● **Work instruction**: The expected answer holds every line from the first line of the data below through the line containing "ST183 (56, 857)", exactly as written, and no other line.

********************

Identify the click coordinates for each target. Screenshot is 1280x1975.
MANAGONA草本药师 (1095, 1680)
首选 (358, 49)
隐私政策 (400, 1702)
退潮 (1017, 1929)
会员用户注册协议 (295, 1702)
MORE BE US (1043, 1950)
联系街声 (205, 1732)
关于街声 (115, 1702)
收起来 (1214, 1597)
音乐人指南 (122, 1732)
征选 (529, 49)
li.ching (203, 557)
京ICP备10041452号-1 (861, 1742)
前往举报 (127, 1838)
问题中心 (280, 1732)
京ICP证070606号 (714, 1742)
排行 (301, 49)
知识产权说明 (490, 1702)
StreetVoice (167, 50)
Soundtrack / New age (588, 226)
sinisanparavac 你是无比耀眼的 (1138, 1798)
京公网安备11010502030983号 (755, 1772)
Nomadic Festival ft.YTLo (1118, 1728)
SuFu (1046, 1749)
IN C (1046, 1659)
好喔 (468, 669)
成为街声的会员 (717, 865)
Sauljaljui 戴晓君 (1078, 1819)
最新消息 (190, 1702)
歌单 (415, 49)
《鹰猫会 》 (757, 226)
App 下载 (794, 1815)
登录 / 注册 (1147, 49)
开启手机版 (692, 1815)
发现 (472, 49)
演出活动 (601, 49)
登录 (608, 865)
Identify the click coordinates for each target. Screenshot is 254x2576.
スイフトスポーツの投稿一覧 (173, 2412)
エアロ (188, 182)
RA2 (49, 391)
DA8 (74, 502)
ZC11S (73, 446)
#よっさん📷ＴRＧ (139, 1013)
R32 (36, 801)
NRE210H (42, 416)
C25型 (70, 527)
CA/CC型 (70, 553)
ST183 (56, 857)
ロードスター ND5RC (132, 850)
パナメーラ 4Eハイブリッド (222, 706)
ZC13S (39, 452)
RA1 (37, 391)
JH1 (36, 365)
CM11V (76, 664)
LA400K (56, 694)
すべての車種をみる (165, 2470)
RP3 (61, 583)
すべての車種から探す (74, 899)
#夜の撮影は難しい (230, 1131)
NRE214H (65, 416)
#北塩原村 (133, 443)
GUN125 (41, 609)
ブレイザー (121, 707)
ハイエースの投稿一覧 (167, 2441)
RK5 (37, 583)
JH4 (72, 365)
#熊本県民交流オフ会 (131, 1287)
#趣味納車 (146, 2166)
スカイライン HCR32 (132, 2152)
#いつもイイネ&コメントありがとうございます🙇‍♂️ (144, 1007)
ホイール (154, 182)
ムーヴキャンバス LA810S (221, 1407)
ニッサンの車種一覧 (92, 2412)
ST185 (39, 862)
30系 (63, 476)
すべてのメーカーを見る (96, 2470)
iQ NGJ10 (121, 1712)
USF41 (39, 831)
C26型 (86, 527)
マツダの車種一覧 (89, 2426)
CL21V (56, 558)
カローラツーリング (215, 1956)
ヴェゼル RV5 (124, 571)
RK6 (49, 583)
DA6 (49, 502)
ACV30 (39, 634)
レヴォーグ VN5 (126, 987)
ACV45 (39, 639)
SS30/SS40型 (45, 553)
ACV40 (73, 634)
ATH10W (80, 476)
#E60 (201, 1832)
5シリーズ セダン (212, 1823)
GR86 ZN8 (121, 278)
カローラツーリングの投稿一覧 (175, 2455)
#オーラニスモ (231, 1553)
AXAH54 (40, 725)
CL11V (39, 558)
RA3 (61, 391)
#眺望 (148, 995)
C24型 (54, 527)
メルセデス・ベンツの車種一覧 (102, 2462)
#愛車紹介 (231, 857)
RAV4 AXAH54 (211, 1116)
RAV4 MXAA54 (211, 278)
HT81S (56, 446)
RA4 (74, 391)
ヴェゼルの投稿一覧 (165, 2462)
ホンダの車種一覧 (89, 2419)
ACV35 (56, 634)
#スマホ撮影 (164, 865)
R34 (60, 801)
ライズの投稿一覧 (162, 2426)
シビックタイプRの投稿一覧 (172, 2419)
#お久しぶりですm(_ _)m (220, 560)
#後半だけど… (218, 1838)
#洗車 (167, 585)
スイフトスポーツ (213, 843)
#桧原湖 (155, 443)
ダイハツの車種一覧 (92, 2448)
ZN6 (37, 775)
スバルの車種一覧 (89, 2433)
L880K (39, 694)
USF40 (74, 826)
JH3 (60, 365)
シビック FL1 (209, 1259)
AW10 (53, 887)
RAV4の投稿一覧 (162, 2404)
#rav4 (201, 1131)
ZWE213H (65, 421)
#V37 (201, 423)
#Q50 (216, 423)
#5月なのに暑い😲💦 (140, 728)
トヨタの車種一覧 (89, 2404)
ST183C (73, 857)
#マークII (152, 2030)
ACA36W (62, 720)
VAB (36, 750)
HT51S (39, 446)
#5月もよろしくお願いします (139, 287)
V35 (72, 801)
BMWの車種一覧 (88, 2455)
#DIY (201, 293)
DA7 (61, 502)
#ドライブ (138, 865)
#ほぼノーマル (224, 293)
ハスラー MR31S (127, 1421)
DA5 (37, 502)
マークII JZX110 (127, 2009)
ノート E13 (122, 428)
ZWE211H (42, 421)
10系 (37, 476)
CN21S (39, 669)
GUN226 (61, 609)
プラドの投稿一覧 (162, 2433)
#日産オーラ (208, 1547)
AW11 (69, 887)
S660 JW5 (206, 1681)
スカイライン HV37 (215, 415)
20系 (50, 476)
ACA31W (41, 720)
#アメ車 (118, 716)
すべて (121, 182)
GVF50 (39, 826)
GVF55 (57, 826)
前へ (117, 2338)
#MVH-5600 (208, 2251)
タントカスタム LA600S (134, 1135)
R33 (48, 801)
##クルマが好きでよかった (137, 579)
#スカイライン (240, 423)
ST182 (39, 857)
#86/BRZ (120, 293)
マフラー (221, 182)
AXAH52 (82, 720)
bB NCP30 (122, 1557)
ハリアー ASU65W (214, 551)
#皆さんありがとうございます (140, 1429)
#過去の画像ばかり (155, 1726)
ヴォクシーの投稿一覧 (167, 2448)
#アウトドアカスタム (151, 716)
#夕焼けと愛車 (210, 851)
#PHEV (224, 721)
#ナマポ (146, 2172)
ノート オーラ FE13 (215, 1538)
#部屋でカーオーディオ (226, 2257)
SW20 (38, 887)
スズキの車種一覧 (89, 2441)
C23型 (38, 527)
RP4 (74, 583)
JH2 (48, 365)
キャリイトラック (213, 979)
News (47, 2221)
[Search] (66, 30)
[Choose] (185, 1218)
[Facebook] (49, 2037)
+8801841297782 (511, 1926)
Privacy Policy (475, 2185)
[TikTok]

********************

● **Answer area**:
Identify the click coordinates for each target. Screenshot is 1280x1975.
MANAGONA草本药师 (1095, 1680)
首选 (358, 49)
隐私政策 (400, 1702)
退潮 (1017, 1929)
会员用户注册协议 (295, 1702)
MORE BE US (1043, 1950)
联系街声 (205, 1732)
关于街声 (115, 1702)
收起来 (1214, 1597)
音乐人指南 (122, 1732)
征选 (529, 49)
li.ching (203, 557)
京ICP备10041452号-1 (861, 1742)
前往举报 (127, 1838)
问题中心 (280, 1732)
京ICP证070606号 (714, 1742)
排行 (301, 49)
知识产权说明 (490, 1702)
StreetVoice (167, 50)
Soundtrack / New age (588, 226)
sinisanparavac 你是无比耀眼的 (1138, 1798)
京公网安备11010502030983号 (755, 1772)
Nomadic Festival ft.YTLo (1118, 1728)
SuFu (1046, 1749)
IN C (1046, 1659)
好喔 (468, 669)
成为街声的会员 (717, 865)
Sauljaljui 戴晓君 (1078, 1819)
最新消息 (190, 1702)
歌单 (415, 49)
《鹰猫会 》 (757, 226)
App 下载 (794, 1815)
登录 / 注册 (1147, 49)
开启手机版 (692, 1815)
发现 (472, 49)
演出活动 (601, 49)
登录 (608, 865)
Identify the click coordinates for each target. Screenshot is 254x2576.
スイフトスポーツの投稿一覧 (173, 2412)
エアロ (188, 182)
RA2 (49, 391)
DA8 (74, 502)
ZC11S (73, 446)
#よっさん📷ＴRＧ (139, 1013)
R32 (36, 801)
NRE210H (42, 416)
C25型 (70, 527)
CA/CC型 (70, 553)
ST183 (56, 857)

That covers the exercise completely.